DBP for controlled intervals had a statistically significantly lesser percent increase following intervals of less than 60 days. DBP also had a lower mean percent increase for RVI groupings under 180 days, compared to longer RVI groupings, but it only reached statistical significance for RVIs of 121–180 days vs. longer intervals. RVIs over 180 days in the controlled groups continued to show ever‐greater percent increases in DBP.
DISCUSSION
Consistent with other published data, the results showed the low overall rate of BP control in treated populations. 20 , 22 , 23 , 24 Also consistent with other published data, 3 , 4 , 5 , 6 , 10 , 11 , 12 , 13 , 14 , 15 , 16 this study showed the wide range of RVIs.

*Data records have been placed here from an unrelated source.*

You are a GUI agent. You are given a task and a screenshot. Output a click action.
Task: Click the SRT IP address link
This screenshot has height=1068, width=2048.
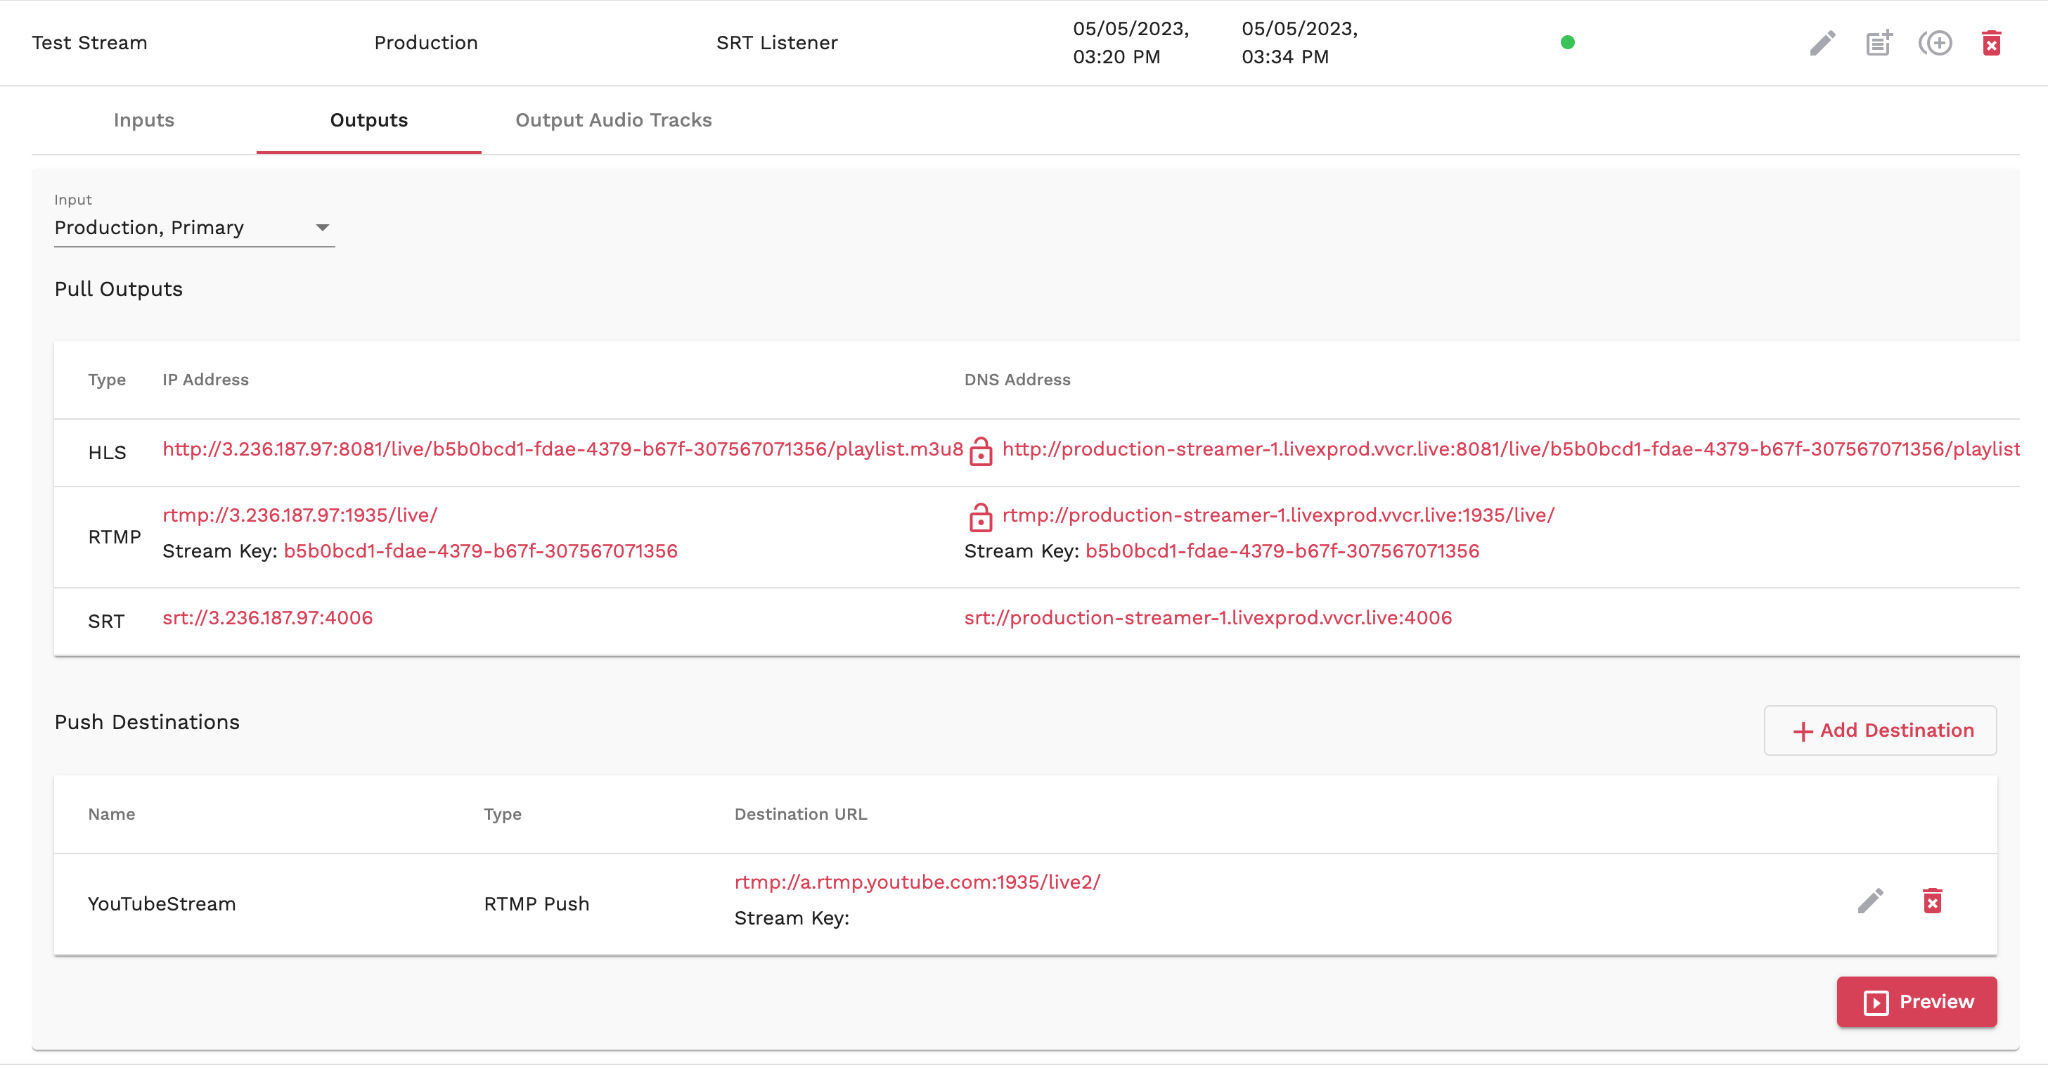(x=267, y=618)
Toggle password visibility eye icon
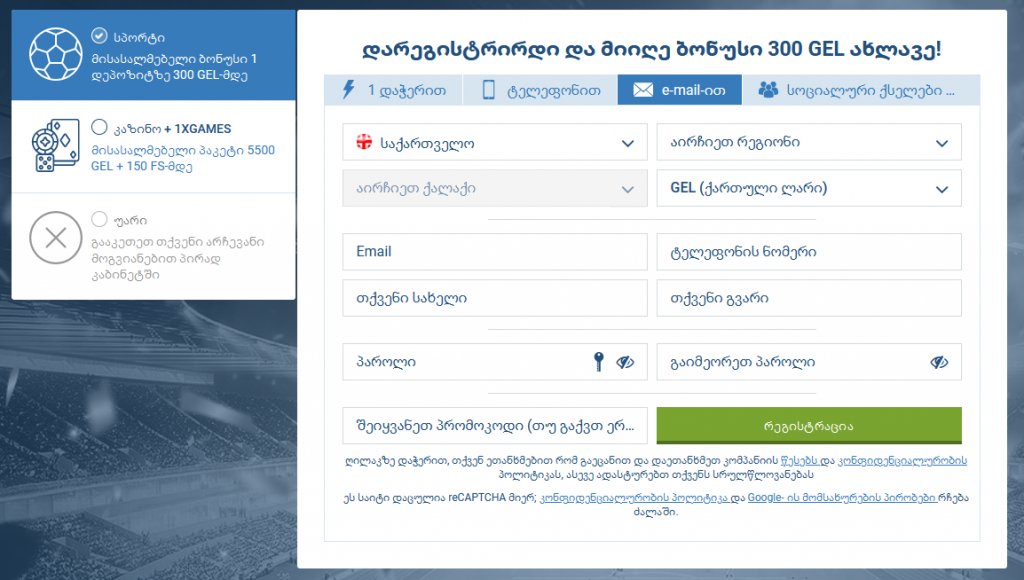Screen dimensions: 1024x580 coord(626,362)
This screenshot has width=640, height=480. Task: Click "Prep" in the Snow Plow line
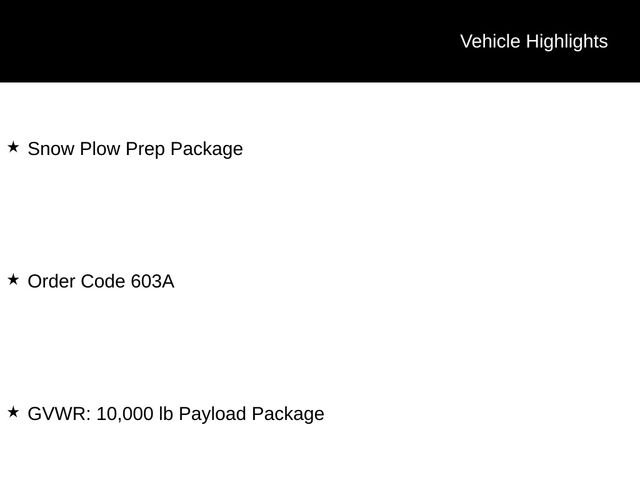146,149
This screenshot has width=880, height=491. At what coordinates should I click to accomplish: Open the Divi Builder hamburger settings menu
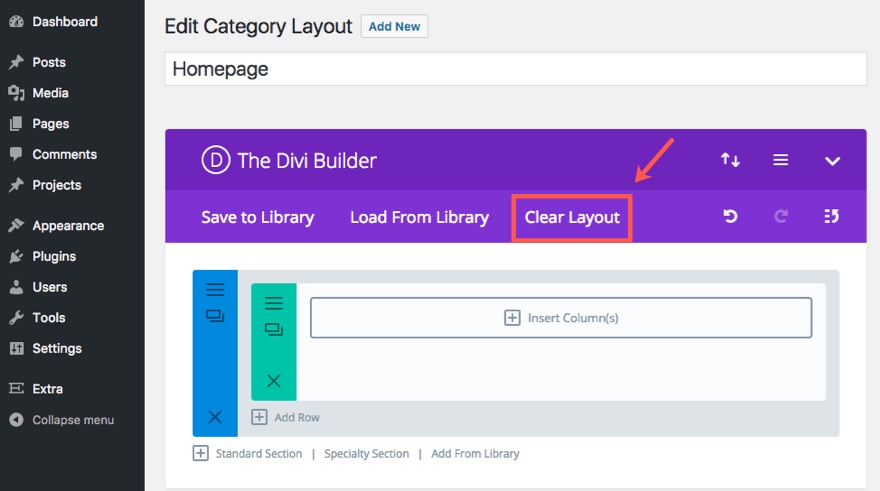781,160
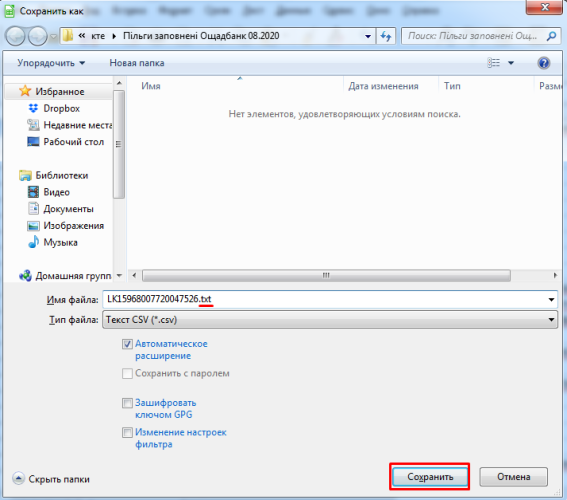Check Изменение настроек фильтра option
The width and height of the screenshot is (567, 500).
[127, 432]
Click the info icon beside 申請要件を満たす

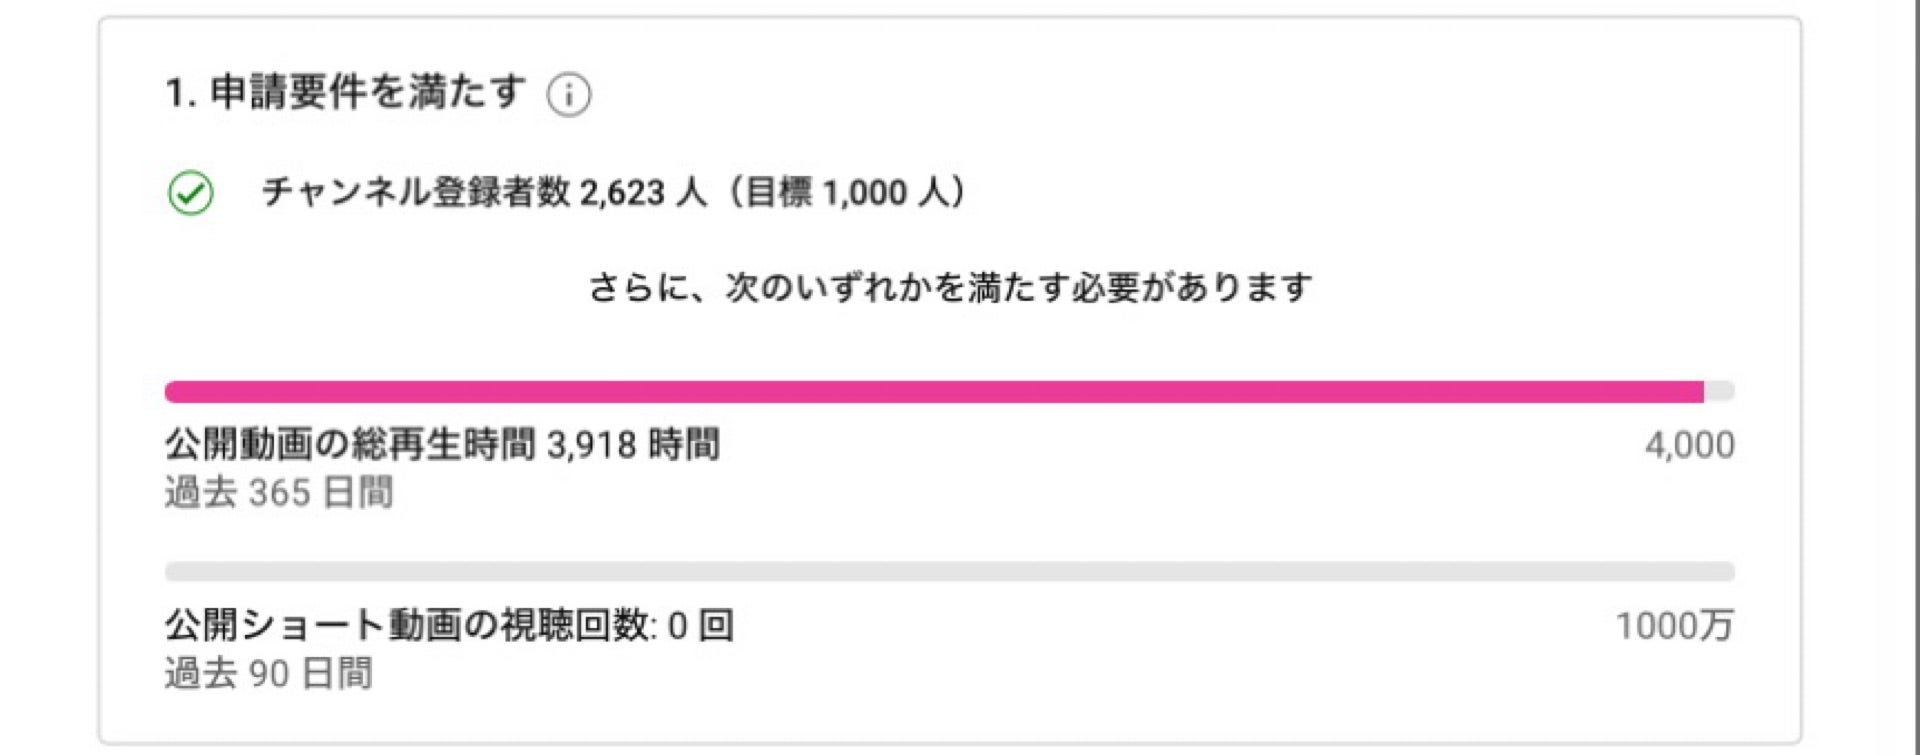(569, 96)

Additionally, our dataset demonstrated a positive correlation between shorter RVIs and percent change in BP.
The results show a small(about 1%, or 1–3mmHg) but clinically significant change in BP across RVI groupings. The Prospective Studies Collaboration, 27 a quantitative overview of 61 cohort studies with more than one million enrolled subjects, demonstrated that small gradients in SBP or DBP account for sizable differences in cardiovascular outcomes. Additionally, published outcome trials of patients at high cardiovascular risk proved that reductions in SBP as small as 1–3 mm Hg decrease the relative risk of stroke by as much as 20%–30%. 28
The observational nature of this cohort study is a significant limitation. First, confounding variables may exist. We tried to minimize their effect by dividing the intervals into controlled and uncontrolled BP groups and by allowing patients to be represented in multiple RVI groupings. Second, while it is intuitively sensible that increased visit frequency may lead to better control of BP, this study cannot establish cause and effect. Nor can these results establish the correct visit frequency.
Despite these concerns, this study does suggest an association between BP change and RVI, and therefore, a need for further inquiry into this association. Chapko et al. 1 raised concern about the acceptability of randomizing patients to various RVIs. The results of this study should facilitate the acceptance of randomizing hypertensive patients to shorter RVIs vs. usual care.
We designed this study with the sole outcome measure of BP control or improvement; however, we found this measure to be inadequate because BP can be controlled or uncontrolled from visit to visit. We addressed this limitation by reporting our results in terms of intervals. In future studies, continuous BP control should be measured over a set period of time. Additionally, using BP control as the sole outcome minimizes the full benefit of the “treatment” of hypertension—which continues below the target BP and incorporates other health issues besides BP (i.e., lipid testing, weight reduction, exercise promotion, education, and social support).
CONCLUSIONS
RVI may be a proxy for increased intervention (pharmacotherapy or education) or a specific behavior of the physician or patient, or it may act to strengthen the doctor‐patient relationship. The exact reason why a shorter RVI is associated with greater improvement in BP remains to be defined.
This study suggests that the RVI may be a tool in the management of hypertension. Altering the intervals over which we see patients may be a simple but useful method to improve outcomes in hypertension.
Acknowledgments and disclosures: This study was presented as a poster at the North American Primary Care Research Group Annual Conferences, November 17–20, 2002, New Orleans, LA; and October 25–28, 2003, Banff, Alberta, Canada. This study was supported by a research stimulation grant from the American Academy of Family Physicians Foundation (G0207RS). Special thanks to Marina Panopoulos for her assistance in data collection and to Fangxi Zhou for her assistance with data organization.